What issues are the most pressing? Through recent books like Michael Pollan's The Omnivore's Dilemma and Barbara Kingsolver's Animal, Vegetable, Miracle, we learn about important issues related to animals in the food production system, and we will consider these huge impacts. In addition to animals in the food production system (an issue we will explore later), issues surrounding animals as companions and pets, animals used in sport or for entertainment, and animals as coinhabitants of this planet or as neighbors in the creation need to be considered. Throughout Christian history each of these issues has been pondered and addressed in numerous ways, albeit sometimes in ways that are hidden or at least not obvious unless one is deliberately paying attention. Drawing on these plentiful resources, however, provides a foundation for contemporary Christian action and theological development.

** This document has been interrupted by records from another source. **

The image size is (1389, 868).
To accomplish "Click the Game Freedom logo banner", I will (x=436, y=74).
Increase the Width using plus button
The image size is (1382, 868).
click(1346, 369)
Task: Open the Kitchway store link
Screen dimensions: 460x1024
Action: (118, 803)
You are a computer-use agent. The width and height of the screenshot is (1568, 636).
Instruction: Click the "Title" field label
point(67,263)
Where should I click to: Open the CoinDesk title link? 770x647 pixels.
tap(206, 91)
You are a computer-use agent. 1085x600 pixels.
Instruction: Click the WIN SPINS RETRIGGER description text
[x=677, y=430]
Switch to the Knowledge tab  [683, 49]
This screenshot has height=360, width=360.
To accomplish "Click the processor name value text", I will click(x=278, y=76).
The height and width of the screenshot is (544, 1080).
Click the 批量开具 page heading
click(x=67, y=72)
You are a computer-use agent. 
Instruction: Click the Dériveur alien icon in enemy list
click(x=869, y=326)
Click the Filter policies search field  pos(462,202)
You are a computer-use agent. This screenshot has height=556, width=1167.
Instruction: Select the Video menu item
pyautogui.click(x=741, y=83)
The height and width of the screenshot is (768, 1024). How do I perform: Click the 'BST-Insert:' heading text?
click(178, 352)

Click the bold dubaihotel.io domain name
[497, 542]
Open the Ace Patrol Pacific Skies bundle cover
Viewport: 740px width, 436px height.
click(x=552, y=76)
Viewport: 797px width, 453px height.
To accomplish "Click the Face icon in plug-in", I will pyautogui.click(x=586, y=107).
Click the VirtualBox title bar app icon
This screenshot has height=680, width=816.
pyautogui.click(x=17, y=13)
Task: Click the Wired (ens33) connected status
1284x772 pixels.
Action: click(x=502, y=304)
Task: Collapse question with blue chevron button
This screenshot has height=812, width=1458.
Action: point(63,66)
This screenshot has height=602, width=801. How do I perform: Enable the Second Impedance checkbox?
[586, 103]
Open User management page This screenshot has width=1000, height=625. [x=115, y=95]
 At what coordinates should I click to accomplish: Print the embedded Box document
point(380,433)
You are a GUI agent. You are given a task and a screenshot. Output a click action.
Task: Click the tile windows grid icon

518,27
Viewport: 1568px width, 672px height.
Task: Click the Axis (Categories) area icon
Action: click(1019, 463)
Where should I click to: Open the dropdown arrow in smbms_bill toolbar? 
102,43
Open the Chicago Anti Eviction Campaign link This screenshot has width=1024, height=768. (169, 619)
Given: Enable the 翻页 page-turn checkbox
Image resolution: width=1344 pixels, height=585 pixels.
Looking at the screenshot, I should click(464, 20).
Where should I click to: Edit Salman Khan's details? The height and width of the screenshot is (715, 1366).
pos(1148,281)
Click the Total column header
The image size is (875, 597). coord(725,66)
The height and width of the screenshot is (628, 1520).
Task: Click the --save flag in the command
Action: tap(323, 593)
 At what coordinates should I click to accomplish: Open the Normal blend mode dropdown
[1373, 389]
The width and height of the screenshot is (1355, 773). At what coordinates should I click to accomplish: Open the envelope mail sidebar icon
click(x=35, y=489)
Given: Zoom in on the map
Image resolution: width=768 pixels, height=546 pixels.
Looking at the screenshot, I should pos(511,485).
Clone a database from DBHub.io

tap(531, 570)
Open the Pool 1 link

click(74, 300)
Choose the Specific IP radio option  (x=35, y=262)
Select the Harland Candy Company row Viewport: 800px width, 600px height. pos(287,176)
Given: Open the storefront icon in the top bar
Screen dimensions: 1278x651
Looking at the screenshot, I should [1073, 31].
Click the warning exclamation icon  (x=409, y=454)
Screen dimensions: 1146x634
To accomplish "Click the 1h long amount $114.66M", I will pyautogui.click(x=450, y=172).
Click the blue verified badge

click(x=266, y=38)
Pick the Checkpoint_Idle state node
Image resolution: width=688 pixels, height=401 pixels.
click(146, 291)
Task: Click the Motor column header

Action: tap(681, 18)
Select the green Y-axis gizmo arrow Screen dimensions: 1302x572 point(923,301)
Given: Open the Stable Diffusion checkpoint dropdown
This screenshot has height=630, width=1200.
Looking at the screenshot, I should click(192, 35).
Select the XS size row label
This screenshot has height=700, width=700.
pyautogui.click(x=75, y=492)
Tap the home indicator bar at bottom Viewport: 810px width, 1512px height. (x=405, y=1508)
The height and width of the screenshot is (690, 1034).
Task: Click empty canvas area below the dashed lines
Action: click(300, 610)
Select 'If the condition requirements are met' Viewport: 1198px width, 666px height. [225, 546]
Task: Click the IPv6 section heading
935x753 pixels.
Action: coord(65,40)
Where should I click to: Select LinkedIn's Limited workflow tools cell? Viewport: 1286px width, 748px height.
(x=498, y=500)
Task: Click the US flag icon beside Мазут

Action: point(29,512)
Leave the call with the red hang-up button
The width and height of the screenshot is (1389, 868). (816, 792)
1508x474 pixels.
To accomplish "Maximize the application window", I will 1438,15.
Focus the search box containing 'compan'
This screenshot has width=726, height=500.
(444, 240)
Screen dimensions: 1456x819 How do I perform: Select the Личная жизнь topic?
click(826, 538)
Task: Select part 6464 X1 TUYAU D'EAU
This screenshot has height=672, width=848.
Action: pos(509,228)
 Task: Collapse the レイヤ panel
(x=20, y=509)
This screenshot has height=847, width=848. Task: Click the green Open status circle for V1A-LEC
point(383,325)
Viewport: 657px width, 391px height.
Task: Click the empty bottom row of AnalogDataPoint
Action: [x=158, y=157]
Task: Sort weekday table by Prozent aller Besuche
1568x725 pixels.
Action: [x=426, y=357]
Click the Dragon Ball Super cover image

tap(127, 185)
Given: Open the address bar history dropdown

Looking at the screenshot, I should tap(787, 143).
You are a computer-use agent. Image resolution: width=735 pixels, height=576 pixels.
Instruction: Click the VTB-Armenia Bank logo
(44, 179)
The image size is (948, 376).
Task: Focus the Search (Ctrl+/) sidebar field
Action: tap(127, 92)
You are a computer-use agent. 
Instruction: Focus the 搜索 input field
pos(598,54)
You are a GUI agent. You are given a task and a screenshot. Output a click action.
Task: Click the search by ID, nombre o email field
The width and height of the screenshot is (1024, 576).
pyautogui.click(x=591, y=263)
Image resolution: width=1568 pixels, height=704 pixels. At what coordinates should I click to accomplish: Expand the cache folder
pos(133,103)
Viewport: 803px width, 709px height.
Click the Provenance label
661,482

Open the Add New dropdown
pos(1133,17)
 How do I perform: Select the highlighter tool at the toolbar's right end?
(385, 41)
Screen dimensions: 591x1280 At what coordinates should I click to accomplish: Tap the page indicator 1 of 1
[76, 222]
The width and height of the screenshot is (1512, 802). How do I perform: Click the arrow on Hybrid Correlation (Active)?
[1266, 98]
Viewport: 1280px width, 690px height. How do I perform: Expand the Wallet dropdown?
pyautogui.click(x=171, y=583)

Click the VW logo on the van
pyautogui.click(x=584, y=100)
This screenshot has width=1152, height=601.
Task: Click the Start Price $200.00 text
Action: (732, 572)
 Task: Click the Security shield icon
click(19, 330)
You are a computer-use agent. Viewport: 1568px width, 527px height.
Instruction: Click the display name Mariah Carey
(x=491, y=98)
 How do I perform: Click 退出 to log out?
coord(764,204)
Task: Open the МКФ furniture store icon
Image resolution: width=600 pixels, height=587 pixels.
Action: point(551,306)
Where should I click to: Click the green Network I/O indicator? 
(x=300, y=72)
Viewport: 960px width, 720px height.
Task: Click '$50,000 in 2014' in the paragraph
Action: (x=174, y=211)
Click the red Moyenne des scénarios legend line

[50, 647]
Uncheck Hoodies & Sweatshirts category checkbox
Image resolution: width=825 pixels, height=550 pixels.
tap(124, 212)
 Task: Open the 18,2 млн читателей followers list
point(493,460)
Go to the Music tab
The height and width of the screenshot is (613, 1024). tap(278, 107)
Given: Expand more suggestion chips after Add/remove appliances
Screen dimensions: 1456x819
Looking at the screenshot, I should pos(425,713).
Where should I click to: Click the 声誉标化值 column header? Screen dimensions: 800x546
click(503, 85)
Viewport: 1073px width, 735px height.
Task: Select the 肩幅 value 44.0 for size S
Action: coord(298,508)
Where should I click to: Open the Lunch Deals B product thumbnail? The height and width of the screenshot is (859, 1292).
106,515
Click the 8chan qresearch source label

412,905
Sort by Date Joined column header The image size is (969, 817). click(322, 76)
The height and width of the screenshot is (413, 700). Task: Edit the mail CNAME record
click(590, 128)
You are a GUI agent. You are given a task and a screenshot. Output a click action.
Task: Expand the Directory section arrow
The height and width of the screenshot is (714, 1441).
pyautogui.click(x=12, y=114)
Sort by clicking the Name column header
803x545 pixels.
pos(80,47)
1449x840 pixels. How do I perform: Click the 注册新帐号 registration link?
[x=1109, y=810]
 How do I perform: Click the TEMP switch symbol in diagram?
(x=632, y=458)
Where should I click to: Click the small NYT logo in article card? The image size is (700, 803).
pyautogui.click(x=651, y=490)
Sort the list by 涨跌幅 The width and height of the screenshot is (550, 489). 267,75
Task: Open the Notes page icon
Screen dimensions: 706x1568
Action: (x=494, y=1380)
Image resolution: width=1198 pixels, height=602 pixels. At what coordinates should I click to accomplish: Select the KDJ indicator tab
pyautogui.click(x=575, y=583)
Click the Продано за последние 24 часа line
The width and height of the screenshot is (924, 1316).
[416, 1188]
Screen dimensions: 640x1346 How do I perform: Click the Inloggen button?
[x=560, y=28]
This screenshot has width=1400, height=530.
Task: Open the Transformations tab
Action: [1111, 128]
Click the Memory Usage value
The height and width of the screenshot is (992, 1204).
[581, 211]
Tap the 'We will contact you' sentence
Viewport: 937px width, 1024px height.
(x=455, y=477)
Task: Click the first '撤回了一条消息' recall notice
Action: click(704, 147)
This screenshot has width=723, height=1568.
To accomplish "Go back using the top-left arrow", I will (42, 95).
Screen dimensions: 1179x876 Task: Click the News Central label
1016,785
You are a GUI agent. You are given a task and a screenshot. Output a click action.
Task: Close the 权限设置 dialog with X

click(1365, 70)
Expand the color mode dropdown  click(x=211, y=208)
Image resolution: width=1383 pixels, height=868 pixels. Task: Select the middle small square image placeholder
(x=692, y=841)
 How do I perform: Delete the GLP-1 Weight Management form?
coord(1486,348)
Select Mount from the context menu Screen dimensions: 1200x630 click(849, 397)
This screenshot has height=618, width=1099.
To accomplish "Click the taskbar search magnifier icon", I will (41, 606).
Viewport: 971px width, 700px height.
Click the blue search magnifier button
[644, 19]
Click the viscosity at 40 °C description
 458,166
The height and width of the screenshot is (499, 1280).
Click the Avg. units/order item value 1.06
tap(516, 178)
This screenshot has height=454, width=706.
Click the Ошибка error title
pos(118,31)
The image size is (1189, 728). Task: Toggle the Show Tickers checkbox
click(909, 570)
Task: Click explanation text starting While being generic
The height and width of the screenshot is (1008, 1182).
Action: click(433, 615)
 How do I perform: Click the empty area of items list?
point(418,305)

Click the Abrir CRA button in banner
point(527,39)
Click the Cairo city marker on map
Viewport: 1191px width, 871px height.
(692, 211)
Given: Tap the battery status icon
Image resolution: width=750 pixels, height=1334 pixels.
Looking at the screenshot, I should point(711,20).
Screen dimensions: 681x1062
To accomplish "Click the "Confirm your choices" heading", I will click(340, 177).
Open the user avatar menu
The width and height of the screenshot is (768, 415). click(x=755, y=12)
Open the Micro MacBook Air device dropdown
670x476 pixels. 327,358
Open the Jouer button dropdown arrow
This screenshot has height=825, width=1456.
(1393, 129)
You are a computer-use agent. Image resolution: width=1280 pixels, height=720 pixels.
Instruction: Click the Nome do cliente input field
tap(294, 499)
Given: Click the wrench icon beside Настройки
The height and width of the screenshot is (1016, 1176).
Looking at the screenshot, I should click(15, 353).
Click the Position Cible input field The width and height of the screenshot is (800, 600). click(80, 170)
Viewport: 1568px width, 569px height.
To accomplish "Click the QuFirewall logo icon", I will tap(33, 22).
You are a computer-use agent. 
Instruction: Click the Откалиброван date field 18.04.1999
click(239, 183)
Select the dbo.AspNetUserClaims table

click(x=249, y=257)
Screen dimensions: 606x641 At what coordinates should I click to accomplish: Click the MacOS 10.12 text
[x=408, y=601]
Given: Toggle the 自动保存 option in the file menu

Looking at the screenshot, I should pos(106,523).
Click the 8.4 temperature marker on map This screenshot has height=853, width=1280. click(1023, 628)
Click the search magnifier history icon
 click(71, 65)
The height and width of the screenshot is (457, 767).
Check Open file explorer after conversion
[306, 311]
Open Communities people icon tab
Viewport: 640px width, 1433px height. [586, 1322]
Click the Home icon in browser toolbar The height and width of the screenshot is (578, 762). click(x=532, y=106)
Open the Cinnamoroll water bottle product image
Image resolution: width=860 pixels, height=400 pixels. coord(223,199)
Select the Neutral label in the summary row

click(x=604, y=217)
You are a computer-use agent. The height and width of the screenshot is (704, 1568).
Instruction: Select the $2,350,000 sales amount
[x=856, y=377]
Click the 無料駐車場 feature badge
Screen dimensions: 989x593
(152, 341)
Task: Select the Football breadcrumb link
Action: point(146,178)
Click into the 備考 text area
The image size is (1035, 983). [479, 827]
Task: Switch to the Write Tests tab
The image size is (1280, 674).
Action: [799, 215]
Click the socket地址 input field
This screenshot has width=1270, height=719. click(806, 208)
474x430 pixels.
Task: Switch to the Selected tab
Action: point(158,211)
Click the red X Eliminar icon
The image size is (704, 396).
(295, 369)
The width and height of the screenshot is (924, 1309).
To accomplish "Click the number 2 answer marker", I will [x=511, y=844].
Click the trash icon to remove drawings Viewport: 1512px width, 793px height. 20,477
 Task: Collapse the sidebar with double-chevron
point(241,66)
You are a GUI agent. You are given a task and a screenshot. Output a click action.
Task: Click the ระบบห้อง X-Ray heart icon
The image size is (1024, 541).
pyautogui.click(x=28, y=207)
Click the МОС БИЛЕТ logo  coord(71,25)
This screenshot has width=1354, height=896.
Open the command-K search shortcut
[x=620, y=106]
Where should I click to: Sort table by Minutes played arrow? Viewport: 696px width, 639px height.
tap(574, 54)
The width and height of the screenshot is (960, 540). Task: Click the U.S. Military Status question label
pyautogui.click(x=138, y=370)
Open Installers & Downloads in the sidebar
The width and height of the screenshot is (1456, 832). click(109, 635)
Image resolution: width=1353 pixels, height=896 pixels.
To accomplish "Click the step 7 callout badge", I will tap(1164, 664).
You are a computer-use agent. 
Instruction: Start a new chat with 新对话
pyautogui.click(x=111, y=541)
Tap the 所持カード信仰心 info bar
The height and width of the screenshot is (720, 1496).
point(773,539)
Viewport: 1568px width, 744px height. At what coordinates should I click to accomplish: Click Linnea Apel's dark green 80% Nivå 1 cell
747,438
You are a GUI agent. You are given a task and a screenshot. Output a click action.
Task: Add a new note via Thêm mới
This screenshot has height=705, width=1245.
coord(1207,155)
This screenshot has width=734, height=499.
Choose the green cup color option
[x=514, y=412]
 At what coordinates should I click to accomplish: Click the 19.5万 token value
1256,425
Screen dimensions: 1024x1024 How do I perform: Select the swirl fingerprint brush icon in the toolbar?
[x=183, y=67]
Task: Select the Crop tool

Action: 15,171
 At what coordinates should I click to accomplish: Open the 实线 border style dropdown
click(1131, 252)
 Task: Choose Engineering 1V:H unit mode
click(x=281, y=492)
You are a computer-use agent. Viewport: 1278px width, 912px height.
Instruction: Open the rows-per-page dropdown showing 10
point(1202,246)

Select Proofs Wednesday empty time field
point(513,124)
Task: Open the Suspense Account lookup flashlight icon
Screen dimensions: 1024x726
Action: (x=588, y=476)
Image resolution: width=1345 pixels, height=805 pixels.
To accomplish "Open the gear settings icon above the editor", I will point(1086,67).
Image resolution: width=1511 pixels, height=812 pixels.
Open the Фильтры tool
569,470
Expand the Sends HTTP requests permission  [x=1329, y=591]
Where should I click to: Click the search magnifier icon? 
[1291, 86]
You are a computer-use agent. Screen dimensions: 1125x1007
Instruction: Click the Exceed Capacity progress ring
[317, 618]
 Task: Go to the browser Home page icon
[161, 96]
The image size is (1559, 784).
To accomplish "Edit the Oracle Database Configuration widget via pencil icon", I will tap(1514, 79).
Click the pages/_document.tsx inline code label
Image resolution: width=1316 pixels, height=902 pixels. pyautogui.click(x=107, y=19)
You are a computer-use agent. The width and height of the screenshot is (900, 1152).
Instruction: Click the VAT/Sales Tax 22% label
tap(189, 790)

And the time today is ripe for such discussion. Consider, as one example of this debate in Christianity, the dialogue between a writer at Christianity Today and Kay Warren, the wife of well-known pastor Rick Warren of Saddleback Church. In her blog, posted on her.meneutics, Kay Warren wrote that she was "emotionally duped, then angered, by a heart-tugging television ad about suffering animals." Why? She believed that animals are not worthy of such compassion. As she wrote, "Jesus didn't die for animals; he gave his all for human beings."5 I beg to differ. And so did the author of an opinion piece published in Christianity Today who suggested that it is not only appropriate but central to Christianity to acknowledge that "animals have worth and dignity."6 Based on the early Christian memory of the words of Jesus, I wonder whether Warren's claim is, at the least, a bit too broad and, more likely, quite presumptuous. But I also wonder how many other Christians initially agree with her sentiment, thoughtlessly really, only to rethink their assessment when greeted by their dog after a long day at work or when pondering the world without polar bears or butterflies.
According to Christian tradition and history as it developed over the last two thousand years, Jesus died to save humanity, though some might consider it more important that he lived for humanity. But does that exclude the possibility of his and, by extension, Christianity's compassion for all of the other animals as well? There are numerous stories of Jesus' connections with animals. Animals surround Jesus at his birth, he spends forty days in the wilderness with the wild beasts, he tells parables articulating God's care for the birds of the air, he instructs his followers to break the rules of the Sabbath in order to pull a sheep from a pit. Yes, Jesus also sends demons into a group of swine and drives them off the edge of a cliff. But the stories are full of indications that Jesus paid serious attention to animals other than humans. There is some ambiguity, but it would be a misinterpretation to suggest that wanton cruelty to animals would have been an acceptable behavior in his eyes or that total lack of care for them was a default or even acceptable position.
Along with the ambiguity of some of its sacred texts, the history of Christianity reveals both a vision of compassion for other animals and a justification for the abuse of or at least the disregard for them. Some of the topics might seem, at first glance, to have little to do with Christianity, so throughout, historical connections provide a foundation for a lens through which the contemporary situation is examined. Certainly, for example, animals symbolize particular ideas in the tradition. But I contend that they are also real animals, and it is from that point that this work begins—considering real animals as part of the circle of Christian concern. Thinking about animals as only and always mere symbols is a way of escaping our responsibility to real animals. It serves to reinforce human superiority and dominance over compassion and connection.7 We all exist in webs of relationships that cannot be denied; to do so would be a delusion at best and hubris at worst. Religious traditions rely on animals to help establish patterns of existence, sets of rituals, and complexes of relationships with others, both divine others and fully earthly others.
Yet in the last several hundred years Christianity has been hesitant, at times, to include animals in either its ethical or its theological systems. Without addressing the issue of "the animal," Christianity not only lives in a potentially dangerous bubble, but it risks becoming increasingly narcissistic and marginal to the world as we know it, and as we are making it. Thus, this book is both a religious-environmental history and a contemporary theology. It is grounded in the idea that humans must recognize the risks of anthropocentrism, of thinking that and acting as if humans are the center of all that is. When anthropocentrism is wedded to religious ideas, it becomes a major factor in both environmental destruction and the rapid march toward massive species extinction that humans instigated in the last several centuries. But this book is also written in the firm belief that all religions, in this case Christianity, can provide powerful resources that will counter destructive anthropocentrism and, hopefully, call humans into a new relationship with our fellow Earth inhabitants.